Нет, это не была ошибка, она не обозналась; весь вечер Ивонна могла его видеть, он сидел нога на ногу, сцепив широкие руки на колене, неподвижно. Были глаза его открыты или закрыты, разглядеть она не могла; в холодном свете фонарей, падавшем на него прямо сверху, вместо глаз у него виднелись два черных теневых пятна. Он сидел, слушал. Казалось, кто-то посадил туда труп. Ивонна была в полном смятении, не знала, что и думать. Поднимая взгляд, она каждый раз видела, что он все так же сидит, неподвижно, нога на ногу, словно все еще пристально смотрит на нее. В перерыве Ивонна тщетно пыталась его отыскать. Собственно говоря, она вовсе не хотела с ним встретиться. Что они могли сказать друг другу после стольких лет? Ивонна стояла на галерее, болтала с Мерлиной, в то же время непрерывно глядя вниз на людскую суету, готовая в любой момент отпрянуть назад. Но Хинкельман не появился. Значит, решила она, ей это показалось! Когда звучит музыка, нам часто кажется возможным все. В зале, когда закончился перерыв, он снова оказался на месте, нога на ногу, неподвижный, как мертвец, которого кто-то усадил на стул. Ивонна кивнула ему. Он не заметил. Ивонна сделала вид, будто у нее что-то не в порядке с платьем, тем длинным синим платьем, и на мгновение поднялась над рядами сидящих. Он должен был это увидеть! Но он не шевельнулся… И тут снова заиграл Казальс. Ивонна была готова разреветься. Хинкельман, рвался из нее крик, почему ты такой глупый? Совсем не стоило, Хинкельман, совсем не стоило. Ради женщины! Что ты наделал? Это был он, высокий, широкоплечий, со светлыми волосами, мальчишеский чуб на лбу, такой неуклюжий и прямой; вот так он сидел, когда рассказывал о смерти у азиатов, такой семи пядей во лбу, и разбил ту красивую чайную чашку. Но он не отвечал ей.

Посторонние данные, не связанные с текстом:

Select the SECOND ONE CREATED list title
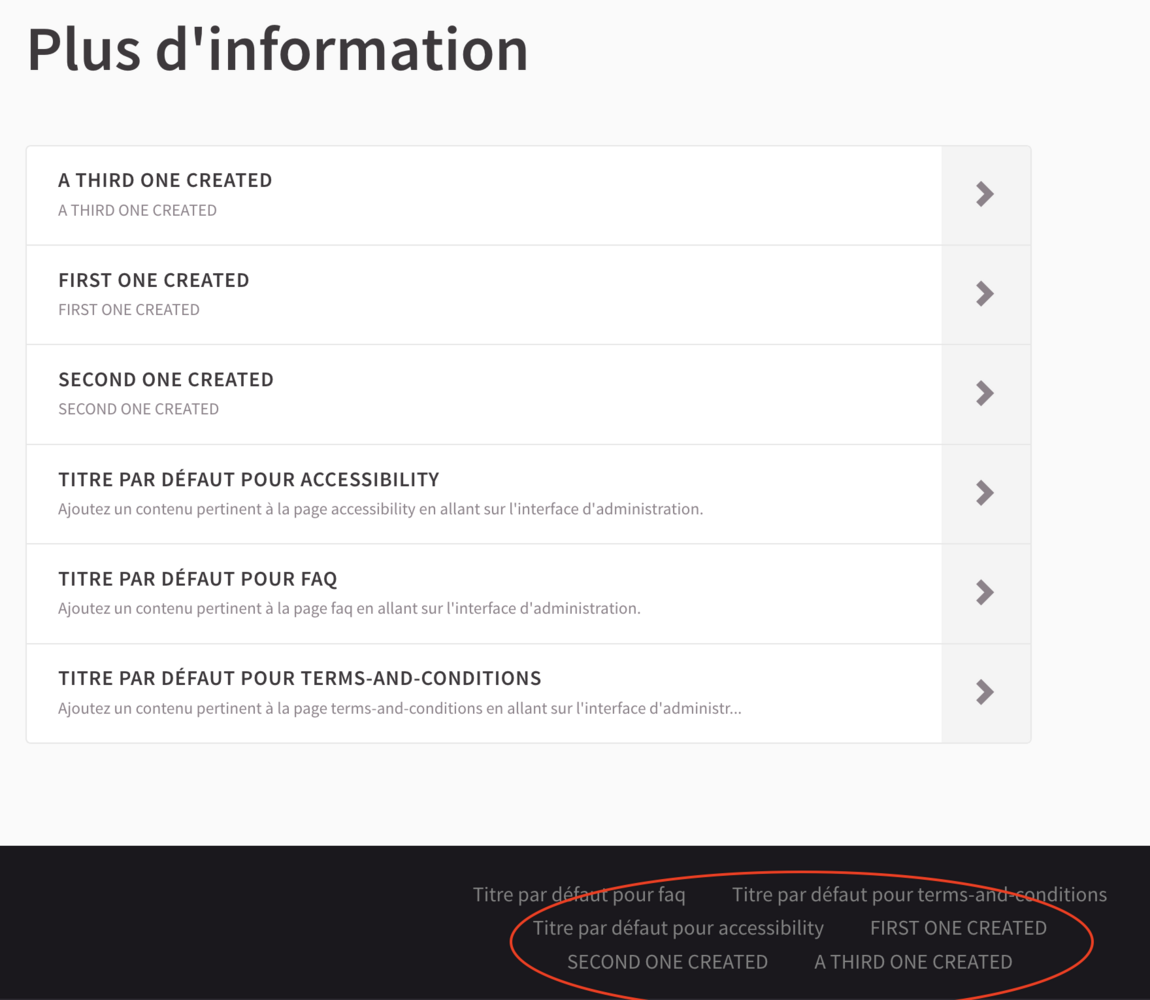This screenshot has height=1000, width=1150. (166, 379)
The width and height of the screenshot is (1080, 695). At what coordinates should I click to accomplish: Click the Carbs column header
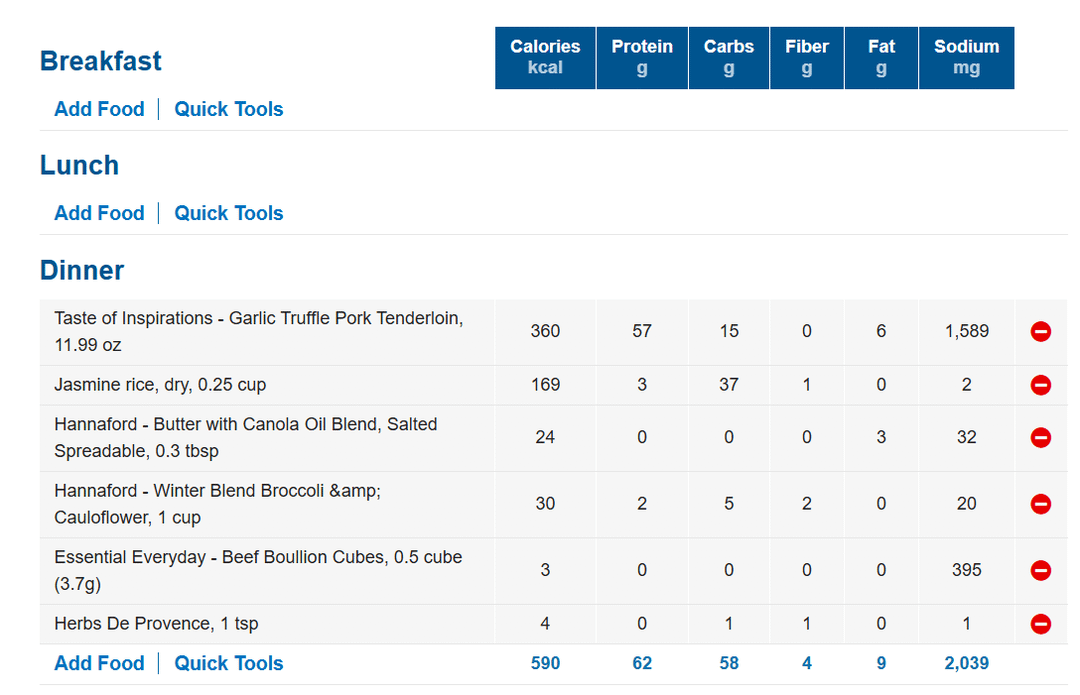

Когда закончилась музыка, Ивонна поднялась первой, еще до того, как разразилась овация, и выскочила из зала; она ждала внизу, между вестибюлями, полная решимости не прятаться, если Хинкельман ее увидит. Она ждала, пока не вышел последний человек. Разумеется, напрасно. Уже появились вахтеры, чтобы запереть двери.
— Я не знаю, — сказала Ивонна, — почему так получилось, Хинкельман был добрейшим человеком. Не знаю!
Осознание того, что он уже несколько часов не произнес ни слова, наполняло Райнхарта чувством вины. Он не знал, что ему следует сказать. Не какое-нибудь суждение, даже не сочувствие, — но какое-то призрачное существо, которому она, собственно говоря, и исповедовалась в темноте, на мгновение несказанно отдалило их друг от друга.